Work order
Answer these from the article on The Wall and school funding:
(a) Which number studio album by Pink Floyd was The Wall?
(b) How many of the education deals tracked by Infrastructure Journal since 2005 were in the United Kingdom?
(c) Who shut down the Building Schools for the Future program?

Page extract
####################
In the late 1970s, Roger Waters, the former bassist and lyricist for the British rock band Pink Floyd, wrote a damning critique of a broken society in The Wall—the band’s 11th studio album and a film of the same name.
A work of fiction, the concept behind The Wall was semiautobiographical and drew partially on Waters’ own experiences growing up in the United Kingdom. He orchestrated distinctive events for the story that shaped a sense of abandonment and isolation in its main character, Pink. Over time, Pink builds a metaphorical barrier between himself and the world, leading to the album’s most famous line: “All in all you’re just another brick in the wall.”
Inequality and an excessively rigid education system feature prominently in The Wall. A connection between Pink’s personal deterioration through the building of a metaphorical barrier and the outmoded, aging bricks and mortar of Britain’s post-World War II education sector can’t be ignored.
The facility matters
Schools are institutions designed to make the most of our human capital. While learning is about much more than the physical environment in which it takes place, the chances for success clearly improve when students have access to appropriate and well-managed facilities. If education is about planting the seeds of knowledge within the fertile minds of youth, then creating the right environment to best facilitate learning should be a high priority for governments. Irrigation, fertilizer, and pest control aren’t required to make a seed grow; but managed correctly, these techniques will increase crop yields. They also require more up front capital investment.
In these times of global austerity—when politicians around the world speak of prioritizing “economic infrastructure” or revenue-generating projects that may effectively fund themselves—financing the social fabric of our communities with public money is increasingly more challenging. This is where public-private partnerships (PPPs) can help.
Society must understand the difference between what it wants, and what it needs.
Since 2005, Infrastructure Journal has tracked more than 200 closed transactions funding PPPs in education. One hundred and fifty of these deals have been in the United Kingdom. Although Roger Waters had nothing to do with the creation of the private finance initiative (or PFI, for which we can thank John Major), his bitter observations on the U.K.’s education system in The Wall were not isolated. British citizens eventually came to the conclusion that they had underinvested in publicly-funded schools (not to be confused with “public schools,” a term commonly used in England and Wales to refer to wealthier independent or private schools).
Building Schools for the Future (BSF) was the previous U.K. government’s ambitious £55 billion master plan to rehabilitate its entire secondary school estate and tackle perceived inequality within the state education system. The worst facilities—often those in poorer urban areas—were given top priority and were among the first to receive investment when the program was launched in 2005.
The delivery of the BSF program was overseen by Partnerships for Schools, a non-departmental public body formed through a joint venture between the Department for Children, Schools and Families (formerly the Department for Education and Skills), Partnerships UK (which was later shoehorned into the Treasury and rebranded Infrastructure UK), and various private sector partners.
The first guy through the wall always gets bloody, and the U.K.’s BSF experience was not without its bruises. Each project was designed and procured individually, and local authorities in those first few waves of the program lacked the management expertise and capacity to oversee such ambitious projects. The complex levels of bureaucracy added to costly delays until eventually the procurement process was amended to eliminate capital waste and speed up delivery.
When the current coalition government came to power in 2010, the new Secretary of State for Education Michael Gove—a vocal critic of PFI—acted quickly and controversially to shut down the BSF program. He cancelled all projects not yet at the preferred bidder stage, sparking a legal battle with some of the local councils of the more than 1,000 schools yet to be built.
####################
Dataset records
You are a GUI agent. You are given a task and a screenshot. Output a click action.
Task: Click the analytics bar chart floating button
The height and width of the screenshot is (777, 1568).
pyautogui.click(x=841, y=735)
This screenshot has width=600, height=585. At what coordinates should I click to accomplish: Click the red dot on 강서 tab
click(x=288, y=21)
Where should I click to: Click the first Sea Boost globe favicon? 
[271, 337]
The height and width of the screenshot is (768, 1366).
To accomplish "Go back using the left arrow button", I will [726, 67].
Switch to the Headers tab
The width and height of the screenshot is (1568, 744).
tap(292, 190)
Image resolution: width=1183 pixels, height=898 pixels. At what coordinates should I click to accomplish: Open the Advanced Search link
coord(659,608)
####################
Written response
(a) The 11th.
(b) One hundred and fifty.
(c) Michael Gove, the Secretary of State for Education.